With Justice Roggensack re-elected to another ten year term, the four Justice bloc of judicial conservatives is (barring some unforeseen event) guaranteed to remain intact until at least 2017. And that's good news.
While it's often a fool's errand to try to predict the outcome of any particular court case ( think Obamacare), the prospects for legislation like Act 10 and Voter ID being sustained are a lot brighter with Justice Roggensack on the Court as opposed to her challenger.
Even more important though, the next few Supreme Court elections will be about expanding the number of judicial conservatives on the Court - not simply retaining the majority.
Currently, no member of the Court is up for election in 2014.

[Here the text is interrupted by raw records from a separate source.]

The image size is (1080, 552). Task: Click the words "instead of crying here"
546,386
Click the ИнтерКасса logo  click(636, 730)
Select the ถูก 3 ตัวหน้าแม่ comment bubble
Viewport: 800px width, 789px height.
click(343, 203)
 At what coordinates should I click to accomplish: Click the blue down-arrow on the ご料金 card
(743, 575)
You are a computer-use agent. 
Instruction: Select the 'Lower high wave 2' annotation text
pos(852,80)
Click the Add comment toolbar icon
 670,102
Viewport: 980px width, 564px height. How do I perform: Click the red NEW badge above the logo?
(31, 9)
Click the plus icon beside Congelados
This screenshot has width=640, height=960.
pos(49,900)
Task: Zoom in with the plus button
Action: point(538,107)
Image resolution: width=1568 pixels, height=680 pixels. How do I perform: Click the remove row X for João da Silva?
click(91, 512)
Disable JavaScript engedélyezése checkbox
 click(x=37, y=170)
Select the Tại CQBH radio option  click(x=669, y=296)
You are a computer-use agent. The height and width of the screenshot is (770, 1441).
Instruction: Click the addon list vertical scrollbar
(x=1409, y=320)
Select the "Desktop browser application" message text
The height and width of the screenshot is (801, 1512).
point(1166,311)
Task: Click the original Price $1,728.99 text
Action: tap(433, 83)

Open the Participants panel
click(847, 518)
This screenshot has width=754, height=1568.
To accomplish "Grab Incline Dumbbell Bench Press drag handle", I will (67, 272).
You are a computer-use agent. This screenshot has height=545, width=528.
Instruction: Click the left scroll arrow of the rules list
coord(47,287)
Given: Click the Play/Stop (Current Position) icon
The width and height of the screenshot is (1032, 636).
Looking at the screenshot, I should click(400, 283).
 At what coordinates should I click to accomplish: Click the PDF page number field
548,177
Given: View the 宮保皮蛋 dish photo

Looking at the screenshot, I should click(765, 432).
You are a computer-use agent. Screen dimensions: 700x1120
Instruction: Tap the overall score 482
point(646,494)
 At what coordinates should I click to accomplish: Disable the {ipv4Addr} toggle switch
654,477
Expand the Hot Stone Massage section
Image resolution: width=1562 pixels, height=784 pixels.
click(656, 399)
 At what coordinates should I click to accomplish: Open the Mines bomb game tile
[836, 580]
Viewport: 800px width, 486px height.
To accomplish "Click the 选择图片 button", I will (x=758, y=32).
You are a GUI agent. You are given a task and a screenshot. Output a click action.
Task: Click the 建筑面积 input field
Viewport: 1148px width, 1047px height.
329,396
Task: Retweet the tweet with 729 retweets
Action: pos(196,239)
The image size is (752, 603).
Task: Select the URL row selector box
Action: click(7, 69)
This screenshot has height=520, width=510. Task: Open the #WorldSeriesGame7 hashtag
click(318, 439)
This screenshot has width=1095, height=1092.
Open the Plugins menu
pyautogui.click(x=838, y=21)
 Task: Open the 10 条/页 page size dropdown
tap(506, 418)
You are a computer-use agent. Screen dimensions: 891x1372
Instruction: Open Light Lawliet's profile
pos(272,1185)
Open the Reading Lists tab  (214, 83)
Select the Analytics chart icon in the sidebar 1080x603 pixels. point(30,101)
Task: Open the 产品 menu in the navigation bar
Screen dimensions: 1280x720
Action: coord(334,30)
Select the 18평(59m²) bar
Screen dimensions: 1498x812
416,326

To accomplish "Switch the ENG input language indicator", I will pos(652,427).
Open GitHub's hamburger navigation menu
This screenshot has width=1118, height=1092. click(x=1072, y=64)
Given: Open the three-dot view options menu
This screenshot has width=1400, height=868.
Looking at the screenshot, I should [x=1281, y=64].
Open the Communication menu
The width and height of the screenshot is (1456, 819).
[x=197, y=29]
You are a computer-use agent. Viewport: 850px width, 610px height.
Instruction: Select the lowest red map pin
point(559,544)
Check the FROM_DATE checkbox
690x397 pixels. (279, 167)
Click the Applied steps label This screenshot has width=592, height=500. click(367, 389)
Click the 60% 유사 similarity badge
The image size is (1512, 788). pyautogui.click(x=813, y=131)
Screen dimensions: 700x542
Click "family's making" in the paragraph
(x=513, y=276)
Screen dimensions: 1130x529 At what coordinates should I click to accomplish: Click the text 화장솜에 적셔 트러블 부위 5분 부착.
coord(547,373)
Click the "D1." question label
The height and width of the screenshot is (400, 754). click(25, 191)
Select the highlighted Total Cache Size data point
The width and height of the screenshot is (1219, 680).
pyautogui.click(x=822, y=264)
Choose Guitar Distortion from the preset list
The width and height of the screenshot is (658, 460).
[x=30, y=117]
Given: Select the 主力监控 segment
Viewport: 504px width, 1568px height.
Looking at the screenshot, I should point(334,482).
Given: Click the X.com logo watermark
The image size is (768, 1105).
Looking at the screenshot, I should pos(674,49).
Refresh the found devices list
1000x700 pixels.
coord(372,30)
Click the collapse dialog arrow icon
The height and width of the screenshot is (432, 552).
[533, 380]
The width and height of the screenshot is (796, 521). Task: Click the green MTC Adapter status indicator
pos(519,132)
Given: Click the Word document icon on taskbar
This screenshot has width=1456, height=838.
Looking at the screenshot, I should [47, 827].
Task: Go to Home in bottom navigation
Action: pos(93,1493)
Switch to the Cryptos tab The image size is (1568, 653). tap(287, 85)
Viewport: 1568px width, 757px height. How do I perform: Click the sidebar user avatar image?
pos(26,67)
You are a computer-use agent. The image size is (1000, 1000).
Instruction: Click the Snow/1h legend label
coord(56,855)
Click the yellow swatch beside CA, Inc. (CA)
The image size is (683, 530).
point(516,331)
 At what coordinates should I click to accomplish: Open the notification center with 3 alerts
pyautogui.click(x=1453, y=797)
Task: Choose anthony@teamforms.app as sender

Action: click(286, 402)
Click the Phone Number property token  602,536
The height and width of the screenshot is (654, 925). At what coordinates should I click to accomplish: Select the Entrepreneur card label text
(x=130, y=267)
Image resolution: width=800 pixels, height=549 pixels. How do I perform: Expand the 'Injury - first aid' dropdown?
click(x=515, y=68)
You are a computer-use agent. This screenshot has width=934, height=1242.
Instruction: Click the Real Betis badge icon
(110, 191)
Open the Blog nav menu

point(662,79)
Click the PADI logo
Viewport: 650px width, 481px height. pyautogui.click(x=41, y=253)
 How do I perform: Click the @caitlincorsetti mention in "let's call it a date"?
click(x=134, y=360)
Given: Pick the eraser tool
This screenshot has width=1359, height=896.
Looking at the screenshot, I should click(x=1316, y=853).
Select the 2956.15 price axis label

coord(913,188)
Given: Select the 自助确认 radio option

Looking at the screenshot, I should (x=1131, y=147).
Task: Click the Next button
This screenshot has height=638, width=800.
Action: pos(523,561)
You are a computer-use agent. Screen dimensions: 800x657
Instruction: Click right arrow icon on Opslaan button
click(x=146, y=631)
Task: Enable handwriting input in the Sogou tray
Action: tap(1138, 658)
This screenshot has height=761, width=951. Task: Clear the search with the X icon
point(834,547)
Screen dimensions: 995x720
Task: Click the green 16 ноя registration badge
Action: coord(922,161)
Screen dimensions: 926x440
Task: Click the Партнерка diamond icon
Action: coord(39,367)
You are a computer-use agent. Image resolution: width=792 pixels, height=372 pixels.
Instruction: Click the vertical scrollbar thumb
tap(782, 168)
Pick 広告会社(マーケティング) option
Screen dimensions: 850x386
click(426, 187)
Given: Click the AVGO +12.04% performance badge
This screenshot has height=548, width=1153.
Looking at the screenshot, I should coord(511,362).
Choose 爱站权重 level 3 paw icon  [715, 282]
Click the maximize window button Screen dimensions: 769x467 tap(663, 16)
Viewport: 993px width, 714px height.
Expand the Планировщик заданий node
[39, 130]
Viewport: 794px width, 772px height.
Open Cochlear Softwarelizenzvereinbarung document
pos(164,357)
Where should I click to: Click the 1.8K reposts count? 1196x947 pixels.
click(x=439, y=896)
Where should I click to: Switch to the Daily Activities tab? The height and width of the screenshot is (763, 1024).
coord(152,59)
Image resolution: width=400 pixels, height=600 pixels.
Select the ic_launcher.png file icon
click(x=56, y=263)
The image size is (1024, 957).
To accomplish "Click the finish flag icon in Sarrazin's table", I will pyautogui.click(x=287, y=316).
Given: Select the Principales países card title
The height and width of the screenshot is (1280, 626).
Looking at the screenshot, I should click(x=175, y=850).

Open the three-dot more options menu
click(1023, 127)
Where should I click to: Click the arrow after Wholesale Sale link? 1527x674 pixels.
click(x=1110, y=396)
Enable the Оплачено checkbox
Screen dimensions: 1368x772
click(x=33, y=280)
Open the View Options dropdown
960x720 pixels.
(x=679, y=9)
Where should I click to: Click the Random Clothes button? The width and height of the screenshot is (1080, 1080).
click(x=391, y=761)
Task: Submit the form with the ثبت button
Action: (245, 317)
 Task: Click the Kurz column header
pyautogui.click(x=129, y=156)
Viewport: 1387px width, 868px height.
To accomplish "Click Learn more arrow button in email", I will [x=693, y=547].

In 2015, the term of Justice Anne Walsh Bradley expires. Bradley regularly votes with what I describe as the "judicial activist" side of the Court and finds herself still obsessed with the unfortunate incident between herself and Justice Prosser.
I'm not sure whether or not Justice Bradley will seek re-election to a third ten-year term on the Court in 2015?
She'll be 65 in 2015 and may be thinking of doing other things with her life. If she does choose to run, I have no doubt that she'll have at least one strong, well-financed challenger. It is, of course, tough to beat a sitting Justice - but conservatives have a good track record in recent Supreme Court elections and Justice Bradley brings some significant baggage into the race.
In other words, who knows what will happen?
The second of the three member "judicial activist" bloc on the Court is Justice Patrick Crooks (Chief Justice Abrahamson being the third). Justice Crooks will be 78 when his term expires in 2016 and is considered unlikely to seek re-election to a third ten year term. As a matter of fact, many legal insiders believe that Justice Crooks may actually choose to retire before his term expires. If he does retire early, Governor Walker will appoint his replacement - who would be up for election in either 2014 or 2016 (depending on the timing of the retirement).
As an aside, Justice Abrahamson turns 80 this December. This is, of course, an age when many people contemplate retirement. However, her term doesn't expire until 2019 and, health permitting, nobody sees Justice Abrahamson going anywhere any time soon.
The point is that the next few years offer voters a tremendous opportunity to expand on the number of judicial conservatives on the bench.
The key to all this though was the re-election of Justice Roggensack last Tuesday.